因为灵山十巫的这一番内斗,上古巫教由盛而衰。付出了如此大的代价,巫咸对于长生不死之药怀有执念自然在情理之中。
李玄都不说“可”,也没说“不可”,而是说道:“首先有两点要与大巫师说明。第一,我并未使用完整的长生不死之药,当初长生不死之药一分为六,地师徐无鬼服用了两份,巫阳服用了一份,我服用了三份。第二点,我的‘长生石’与大巫师自己炼制的‘长生石’并无本质区别,只是经受过天劫洗练,其中到底产生了怎样的异变,我也不好妄言,只是我得到‘长生石’后,并未像大巫师那般变得疯癫。”
最早时候,灵山十巫用来救治窫窳的仙药名为“不死之药”,开明六巫改良之后多了“长生”二字,取名为“长生不死之药”,巫咸改良的“不死之药”则是后来的“长生石”。
巫咸听完之后,若有所思道:“经过天劫洗练的‘长生石’加上半数长生不死之药,这倒是有些复杂。”
李玄都问道:“具体情况,我已经说得清楚,不知大巫师还要不要?”
“要,当然要。”巫咸没有犹豫,“我想知道我到底错在什么地方。”
李玄都道:“就算大巫师完全明白又能如何?炼制长生不死之药的材料都在‘玄都紫府’的五行洞天之中,有陆吾神镇守,而且也被开明六巫采摘一空,大巫师恐怕是巧妇难为无米之炊。”
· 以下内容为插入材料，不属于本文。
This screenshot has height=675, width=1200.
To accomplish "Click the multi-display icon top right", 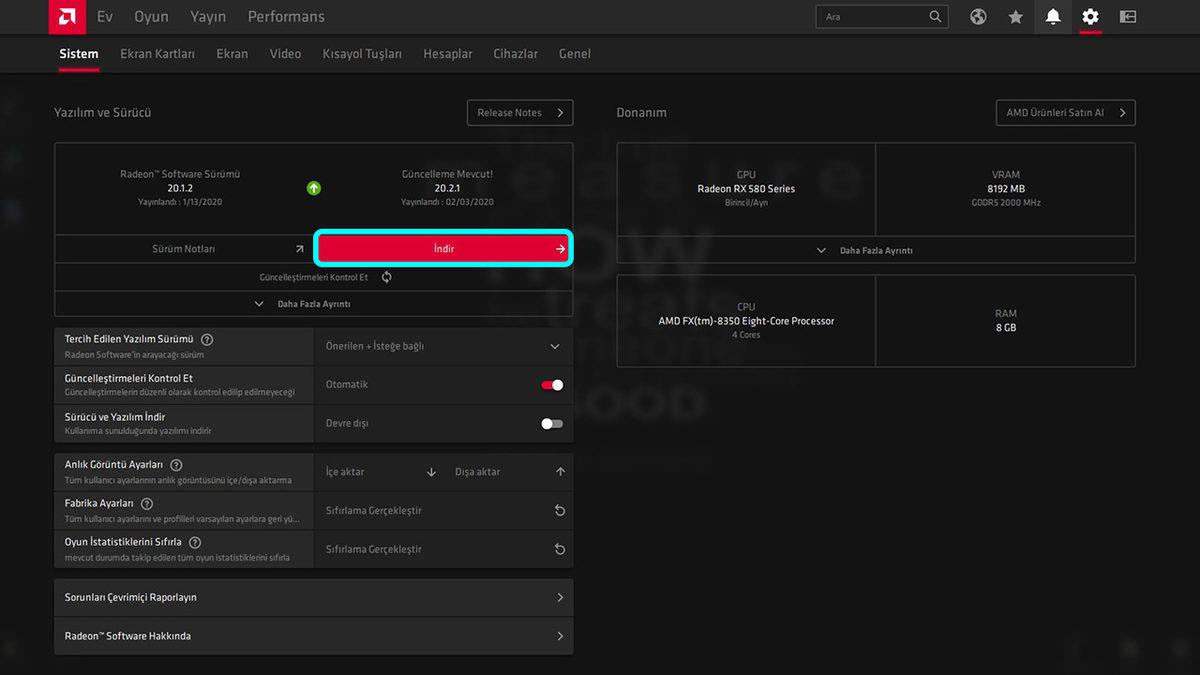I will pyautogui.click(x=1128, y=17).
巫咸道:“朝闻道,夕可死矣。给还是不给,给句痛快话吧。”
李玄都觉得有些好笑,如今的巫咸虽然恢复了大部分神智,但性情却发生了不小的变化,前半句话还像是那位曾经为天帝效力的大巫师,后半句话却是世俗女子的口吻了。
李玄都不再多言,伸手在自己的胸口位置轻轻一按,脸上忽然泛起一股清气,使得他整个人不似活人,倒像是一块顽石。
就见李玄都按在胸口位置的手掌五指间迸射出无数青光,然后李玄都缓缓移开手掌,掌心中悬着一点青光,好似萤火虫。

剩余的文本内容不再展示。